Local government in the cities have supported the work of the community-led projects. For instance, the Provincial Health Office in La Trinidad has strengthened measures to check breeding sites of mosquitoes. “The flood control project will contribute to dengue control as it will reduce the presence of stagnant waters on the ground and help eliminate breeding sites of dengue-causing mosquitoes,” said Vicente P. Perez, Jr., municipal planning and development officer of La Trinidad, Benguet. “Lessening flooding would prevent creation of breeding sites,” he stressed.

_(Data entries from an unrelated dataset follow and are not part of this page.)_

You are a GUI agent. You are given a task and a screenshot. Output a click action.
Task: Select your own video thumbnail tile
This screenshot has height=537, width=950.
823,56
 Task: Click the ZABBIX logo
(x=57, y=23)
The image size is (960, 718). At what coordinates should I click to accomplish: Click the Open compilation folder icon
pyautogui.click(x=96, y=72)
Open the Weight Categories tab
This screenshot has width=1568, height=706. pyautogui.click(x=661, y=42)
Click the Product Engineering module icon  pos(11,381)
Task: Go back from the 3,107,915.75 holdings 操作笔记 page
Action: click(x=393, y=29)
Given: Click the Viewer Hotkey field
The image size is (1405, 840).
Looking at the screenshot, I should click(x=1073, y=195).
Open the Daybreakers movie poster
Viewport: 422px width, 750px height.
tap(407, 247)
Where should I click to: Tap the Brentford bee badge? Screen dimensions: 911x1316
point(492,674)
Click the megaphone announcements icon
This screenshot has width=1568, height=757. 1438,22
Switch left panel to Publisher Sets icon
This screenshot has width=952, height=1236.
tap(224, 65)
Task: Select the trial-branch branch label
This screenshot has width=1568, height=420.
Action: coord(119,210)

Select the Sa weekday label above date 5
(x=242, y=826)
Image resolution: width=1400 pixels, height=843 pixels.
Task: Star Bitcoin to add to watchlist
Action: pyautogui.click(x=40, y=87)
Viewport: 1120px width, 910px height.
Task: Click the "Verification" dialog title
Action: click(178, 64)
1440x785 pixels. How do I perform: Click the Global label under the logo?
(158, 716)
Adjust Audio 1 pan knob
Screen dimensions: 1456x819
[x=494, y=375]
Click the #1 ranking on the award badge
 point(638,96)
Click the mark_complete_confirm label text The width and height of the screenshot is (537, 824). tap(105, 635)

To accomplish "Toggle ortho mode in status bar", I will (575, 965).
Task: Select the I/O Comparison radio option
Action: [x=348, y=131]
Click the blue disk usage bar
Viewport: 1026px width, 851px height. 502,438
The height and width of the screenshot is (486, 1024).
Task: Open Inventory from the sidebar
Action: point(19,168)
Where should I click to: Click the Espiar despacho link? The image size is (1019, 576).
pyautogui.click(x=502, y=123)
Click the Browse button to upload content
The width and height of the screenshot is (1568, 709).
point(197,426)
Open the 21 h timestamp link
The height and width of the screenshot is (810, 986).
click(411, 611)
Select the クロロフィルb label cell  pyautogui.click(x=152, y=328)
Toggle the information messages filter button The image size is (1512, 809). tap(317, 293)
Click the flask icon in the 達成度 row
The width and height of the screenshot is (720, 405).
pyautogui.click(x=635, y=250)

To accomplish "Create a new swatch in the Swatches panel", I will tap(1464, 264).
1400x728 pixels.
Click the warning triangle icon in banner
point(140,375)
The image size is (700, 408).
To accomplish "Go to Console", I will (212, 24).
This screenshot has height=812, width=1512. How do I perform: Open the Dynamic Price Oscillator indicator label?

The La Trinidad Municipal Health Office encourages upland communities to practice a “4S” strategy for disease control:

  1.  Search and destroy mosquito breeding sites;     
  2.  Self-protective measures of using mosquito repellent and wearing long sleeves; 
  3. Say yes to fogging; and     
  4. Seek early consultation when signs of the disease appear.
     

Building resilience is not limited to providing solutions to a single issue but creates spaces for co-benefits and more holistic change. The four cities have identified various flood mitigation measures as their priority community-led projects. These projects will build resilience against flooding. The overlap between flood mitigation, waste management, and health is clear as flood mitigation will reduce the build-up of stagnant waters left behind after floodwaters recede.